Maybe it won’t help. I know with huge data sets it helps me avoid the
GC. I’ve never tried it with sql and rails.
Good luck.
-=R


#3

On Oct 9, 3:39 am, Elias O. removed_email_address@domain.invalid wrote:

  @pid = @stringArray[0]
  @business.business_category = get_category_id(@stringArray[40])

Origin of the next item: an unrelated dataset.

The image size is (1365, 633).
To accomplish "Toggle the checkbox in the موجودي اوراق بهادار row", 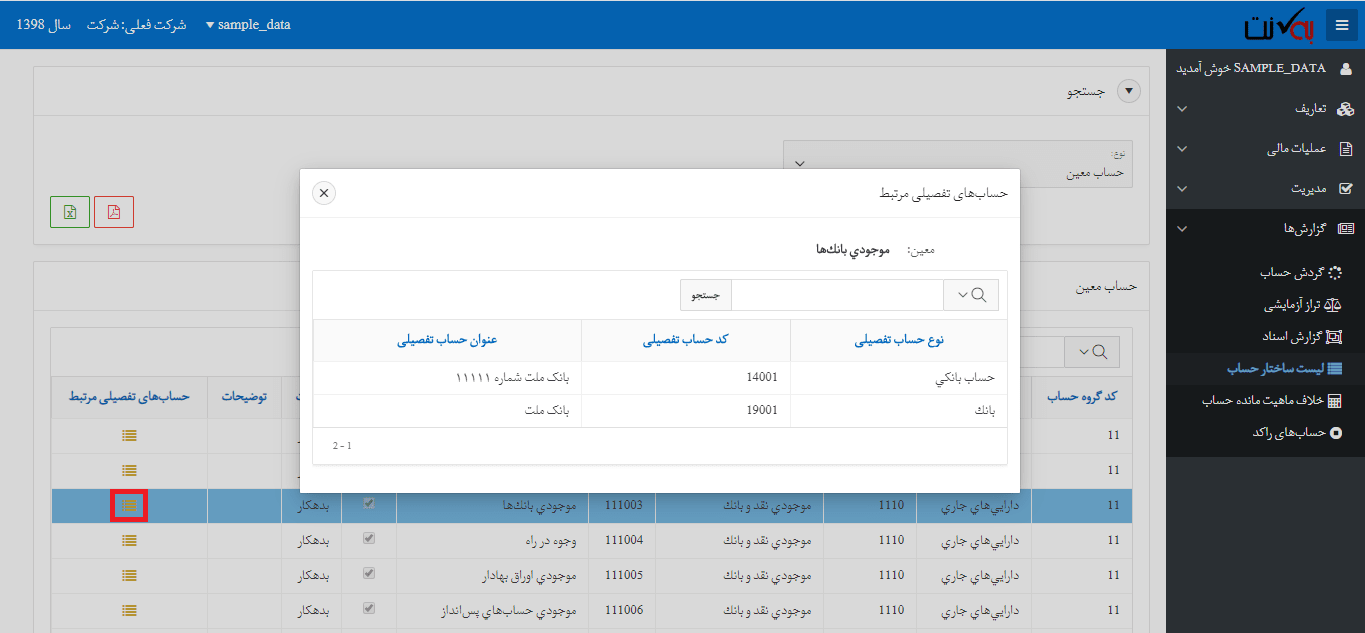I will point(369,574).
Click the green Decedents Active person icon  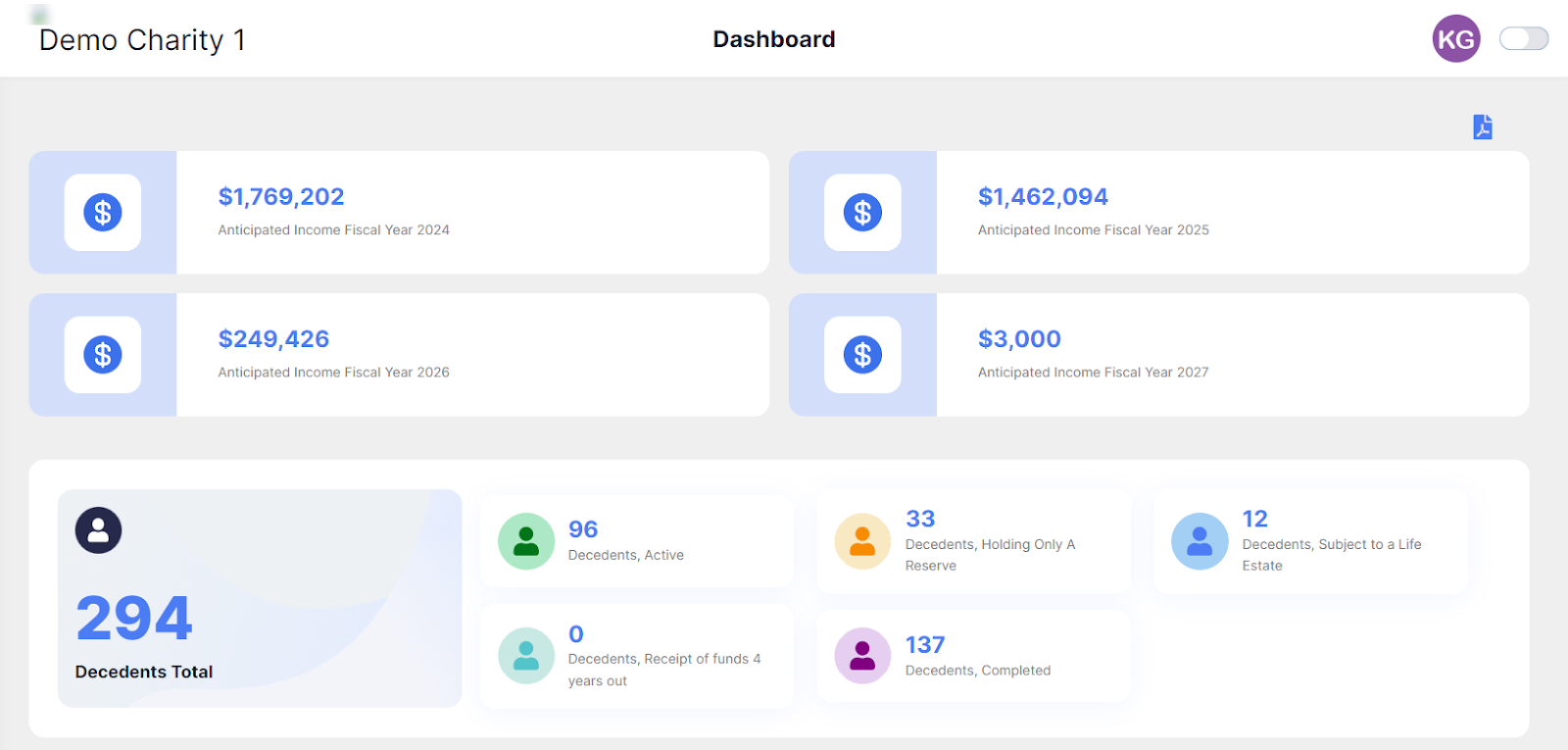526,541
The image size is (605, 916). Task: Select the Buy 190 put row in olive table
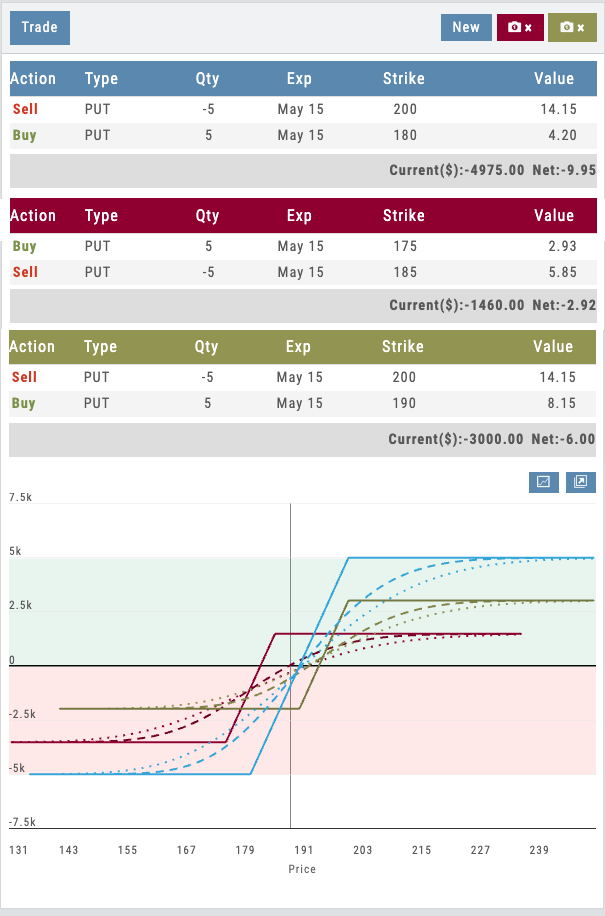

I belive that ruby use in every cycle of the do new blocks of memories
por my instances
of Business. Can someone help me please?

Thanks,

Elioncho

Posted viahttp://www.ruby-forum.com/.

I would suggest that you don’t use member variables in this situation
if it is possible (ie ‘business’ rather than ‘@business’, ‘i’ rather
then ‘@i’). It doesn’t look like you need member variables here and it
could will mean that the GC won’t collect some memory that it
otherwise could.

You could also try a patched version of ruby with better memory
collection (http://lloydforge.org/projects/ruby/,
http://blog.pluron.com/2008/01/ruby-on-rails-i/comments/page/2/ or
http://www.rubyenterpriseedition.com/)

Also try explicitly calling GC.start at the beginning of every loop
(or every few loops). This will slow your code down a lot but I’ve
occasionally seen cases where it has helped.

All that said, the Ruby GC is a bit crap and you might just have use
the fork approach suggested by Roger.

Dan